A realidade castiga especialmente as crianças com mais de cinco anos - que representam 73,5% da lista de adoção. Diante da situação, a ministra da Mulher, Família e Direitos Humanos, Damares Alves, informou que o governo federal deve lançar, até o segundo semestre, uma campanha de incentivo à adoção de crianças e adolescentes, com foco na adoção tardia.
Mudanças na lei de adoção também devem acontecer. De acordo com Damares, a intenção é fazer com que todo o procedimento dure nove meses - entre a destituição do pátrio poder e o deferimento da adoção.

Você sabia?

A lei de adoção foi modificada em 2017, mas ainda é considerada burocrática e lenta. A legislação atual determina, entre outros, que a reavaliação da situação das crianças em programa de acolhimento familiar ou institucional ocorra de três em três meses.
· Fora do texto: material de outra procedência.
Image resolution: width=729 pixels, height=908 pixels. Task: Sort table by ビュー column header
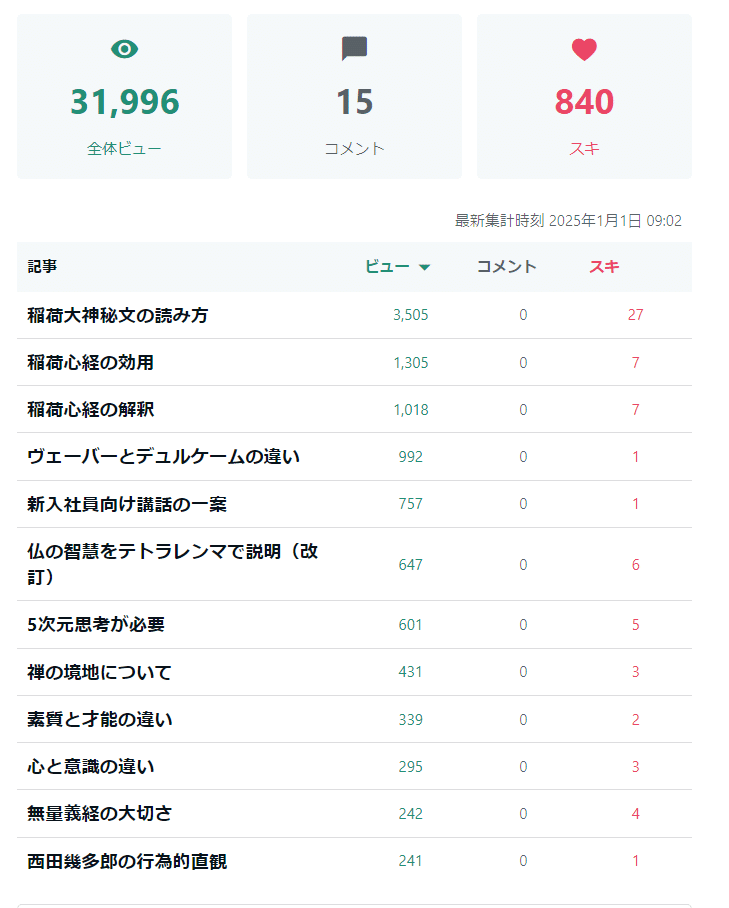(x=387, y=266)
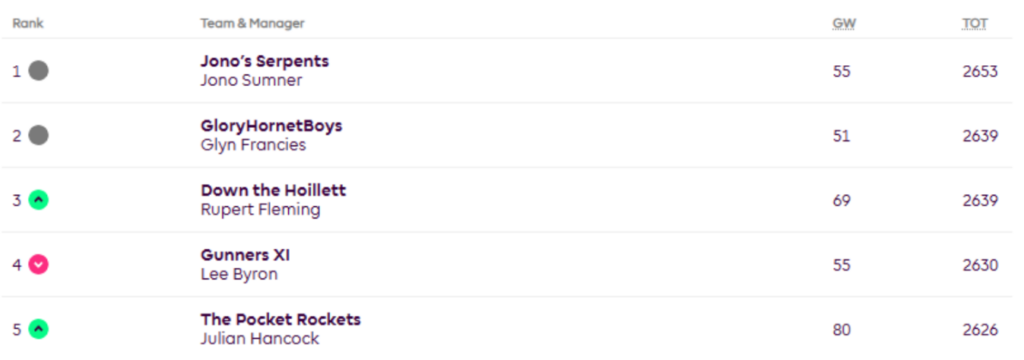Open Gunners XI team link

click(x=245, y=255)
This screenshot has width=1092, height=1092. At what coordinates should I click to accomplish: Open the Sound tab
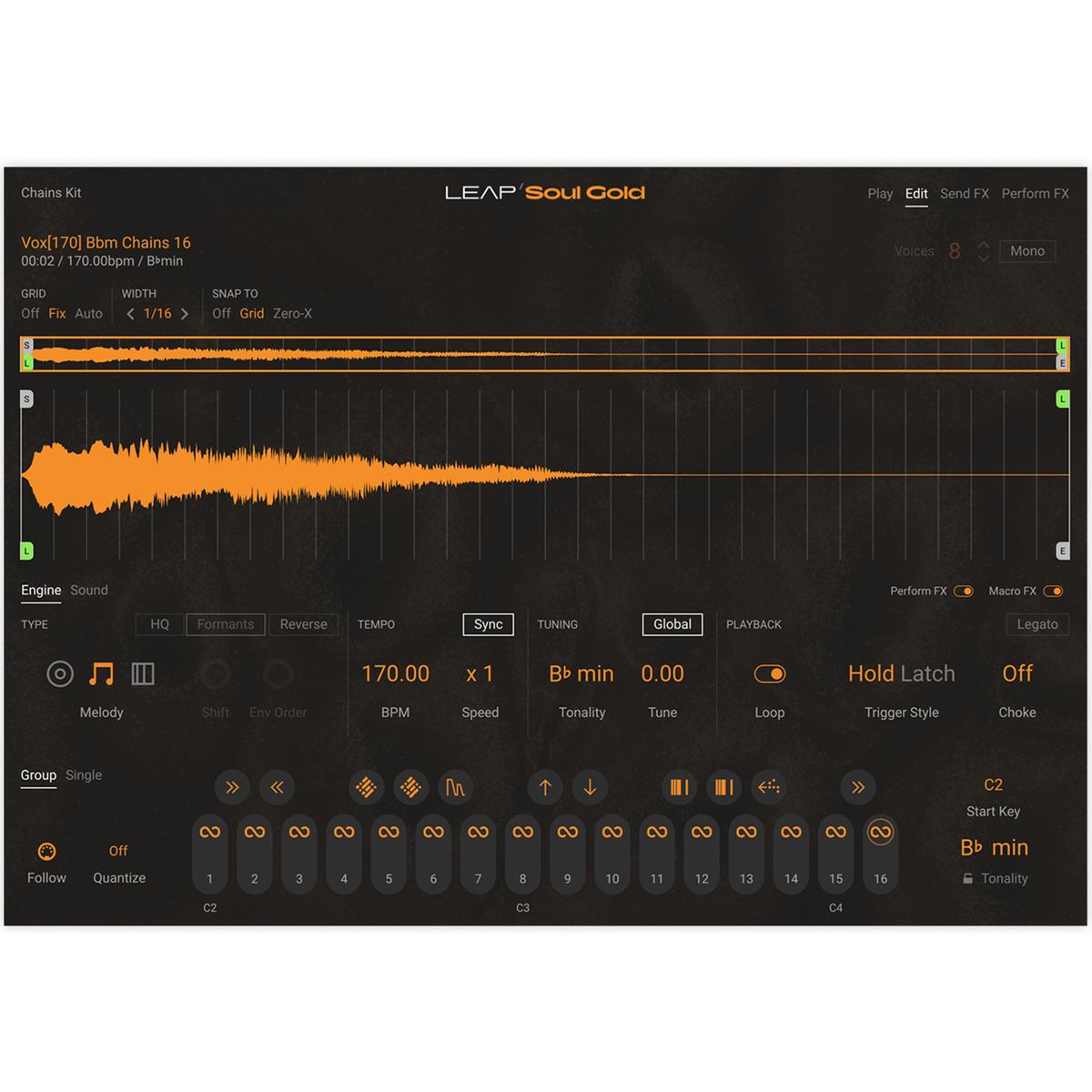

Também estabelece prazo de um mês sem contato da família para que recém-nascidos e crianças sejam incluídos no cadastro de adoção.

Adoção tardia e preferências

A realização da campanha estimulando a adoção tardia é saudada pelo juiz da Infância e Adolescência do Fórum de Erechim, Samuel Borges. Segundo o magistrado, toda ação que seja capaz de discutir o assunto com o propósito de conscientizar as pessoas interessadas em adotar é válido. Mudanças na lei para acelerar o processo também são bem-vindas, diz Borges. "A consumação da adoção é um dos momentos felizes que nós (juízes da Infância e Juventude) temos. Ações que trabalhem na construção do melhor encaminhamento para crianças, adolescentes e candidatos a adoção são necessárias e merecem ser saudadas", observa o juiz - que completa: "é impressionante ver o efeito positivo que a adoção trás à criança. Muitas mudam radicalmente em questão de poucos dias ou meses. É incrível", resume.

Miriam Batistella também saúda a proposta de estímulo à adoção tardia. Ela, que ainda não tem filhos, revela que pretende adotar um criança, de preferência, de 'mais idade'. "Não tenho preferência por idade, mas fico muito tocada pelos que têm mais de cinco, seis anos e que têm irmãos, por que com o passar do tempo as possibilidades de adoção infelizmente vão diminuindo", observa a jovem, para quem a adoção pode ser sintetizada por uma frase que a marcou: "o amor é mais forte que o destino".

 

Saiba mais:

# Neste sábado (25) é comemorado o Dia Nacional da Adoção - data que visa lembrar a importância do acolhimento de crianças e adolescentes por novas famílias.

# De acordo com o CNJ, a demora no procedimento de adoção no país se deve, em boa parte, ao perfil indicado pelos adotantes: crianças recém-nascidas, com um, dois ou três anos de idade e brancas. Os números do cadastro mostram que 14,74% do pretendentes aceitam somente crianças brancas, outros 61,95% não aceitam adotar irmãos. Os números do CNJ mostram ainda que 61,95% das crianças que estão em abrigos são pardas e negras; 25,68% tem algum tipo de deficiência ou doença crônica; e 55,46% tem irmãos ou irmãs.

# Conforme informações do Lar da Criança de Erechim, há, no momento, uma criança e quatro adolescentes aptos à adoção na casa.

# Neste ano o CNJ lançou a campanha #AdotarÉAmor no Facebook, Twitter e Instagram, uma forma de incentivar a adoção.

# Psicopedagogos destacam que os novos pais devem buscar orientação quanto ao desenvolvimento e relacionamento com o adotado. No ambiente escolar e na rotina diária deve haver comunicação franca e transparente, para que o desenvolvimento e a adaptação sejam efetivos. No caso de Miriam Batistella, ela explica que desde os três anos começou a receber informações a respeito da adoção. "Cresci tendo ciência do que aconteceu, e por isso acredito que o tudo tenha sido mais fácil", diz.